The proposed marine park or Páirc na Mara, east of Cill Chiaráin village, was viewed by many as a real chance to turn the tide for this unemployment blackspot.
Locals – and the vast majority of Galway West politicians – were supportive of the project which was viewed as one that would revitalise the area.
That said, Galway County Council’s decision to refuse permission for the marine park was welcomed by Galway Bay Against Salmon Cages which had expressed fears that the marine farm would extract huge amounts of fresh water to breed more than 1.5 million salmon smolts.
They said that millions of litres of fresh water would have been extracted on a regular basis by the salmon farm company operating the smolt rearing units – from the same lakes as the Carna and Cill Chiaráin water supply system.
“Local residents can now rest assured that their domestic water supply won’t be hijacked to line the pockets of people who have no regard for the local environment or residents,” said Billy Smyth, Chairman of Galway Bay Against Salmon Cages.
It was proposed to provide a marine innovation park Pairc na Mara on a 60-acre brownfield site at Cill Chiarain.
The development involves the provision of a number of marine-based facilities as well as education and research facilities in the townlands of Cill Chiarain, Ardmore and Calvary.
It involves the abstraction of water from Lough Scannan, its transfer to and temporary storage in Iron Lake along with impoundment and pumping to the Marine Park site with a rising main.

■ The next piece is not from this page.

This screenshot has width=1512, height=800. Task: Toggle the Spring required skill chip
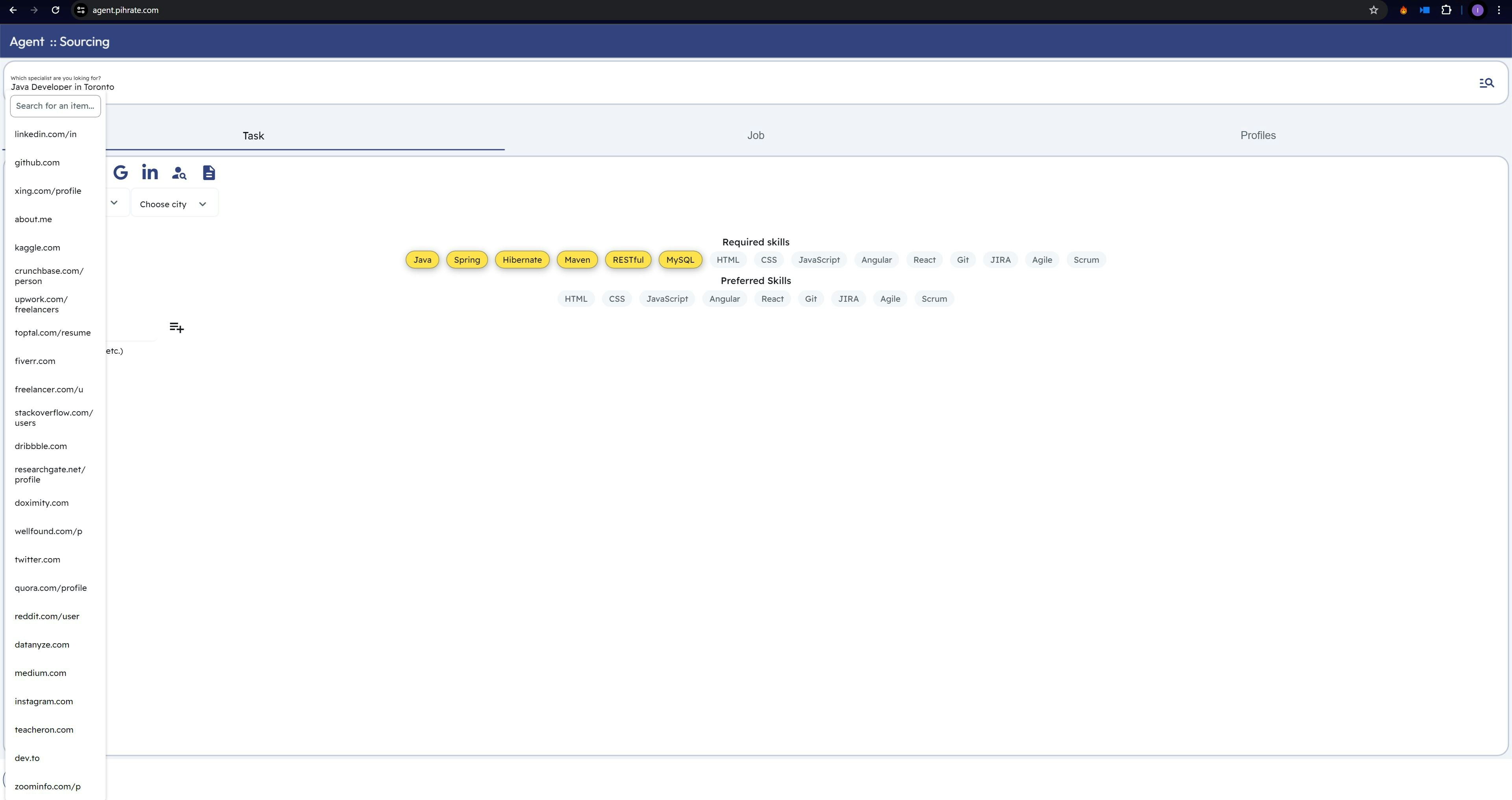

According to the application, Galway County Council has previously granted planning permission for aquaculture-based activities on the site of the proposed marine park back in 2002 while the first phase of the innovation park was built in 2005.
There were a considerable number of submissions supporting the application with many saying that this part of Connemara would benefit greatly from such a development.

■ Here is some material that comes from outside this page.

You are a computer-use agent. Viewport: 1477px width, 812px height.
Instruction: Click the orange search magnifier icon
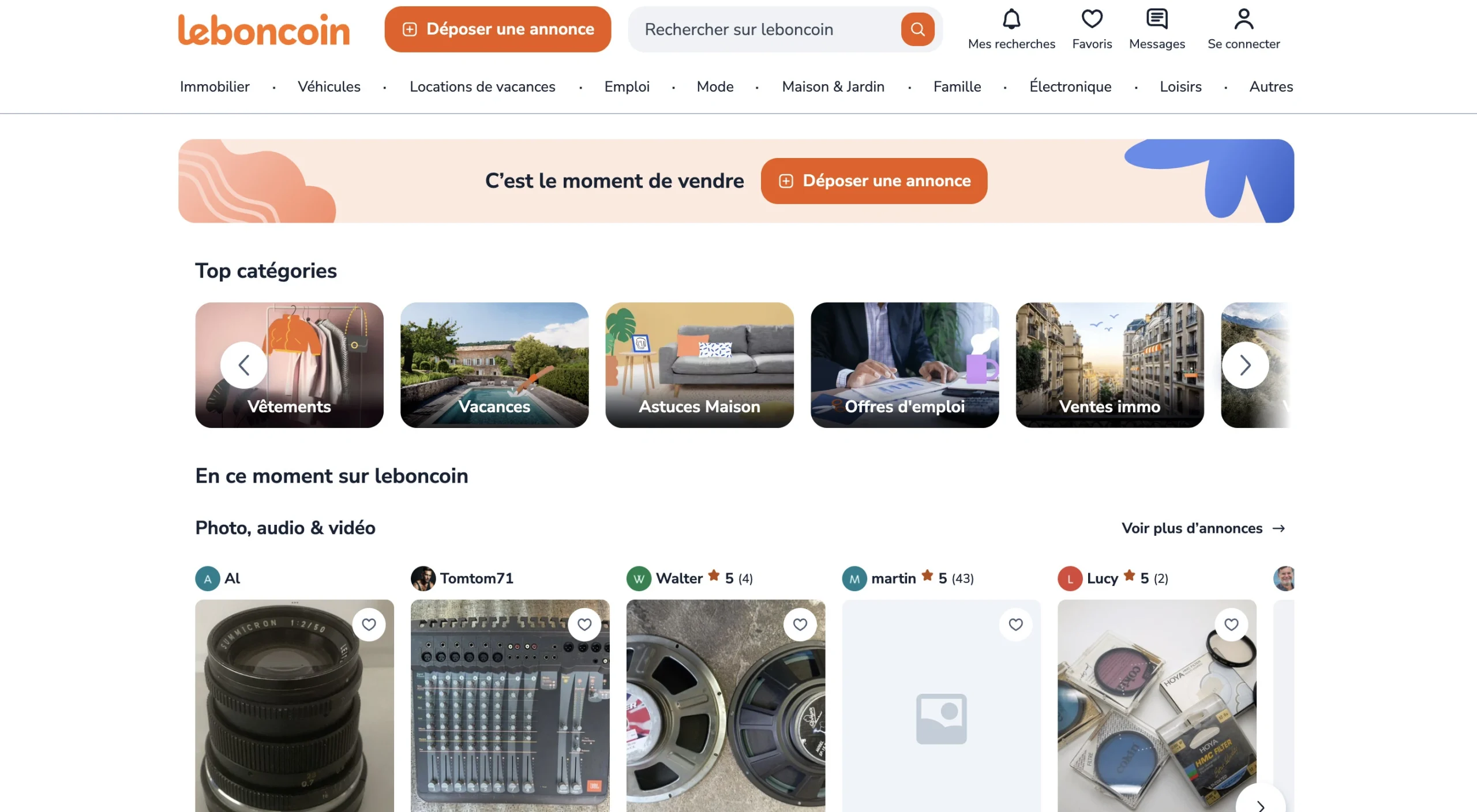point(917,29)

But there were others who expressed concern over the potential impact it would have on the environment, and it would be located in a highly sensitive area.
Cllr Gerry King said that it was a valuable opportunity lost to the area given the amount of unemployment that exists. He added that there was local outrage at the decision.
The Fianna Fail councillor met with those behind the project and residents in support of the project. He said that they all agreed that this decision should be appealed to the higher planning authority.
It was refused on the basis that it would adversely affect the integrity and conservation objectives of the European sides in the vicinity of environmental value.
Planners stated that they could not be certain that the project would not adversely affect the integrity of Cill Ciaran Bay, the islands and Connemara bog complex
They also said that the Environmental Impact Assessment Report did not present a sufficient level of information on the impact it would have on human health, biodiversity, land, soil, water along with cultural heritage and the landscape.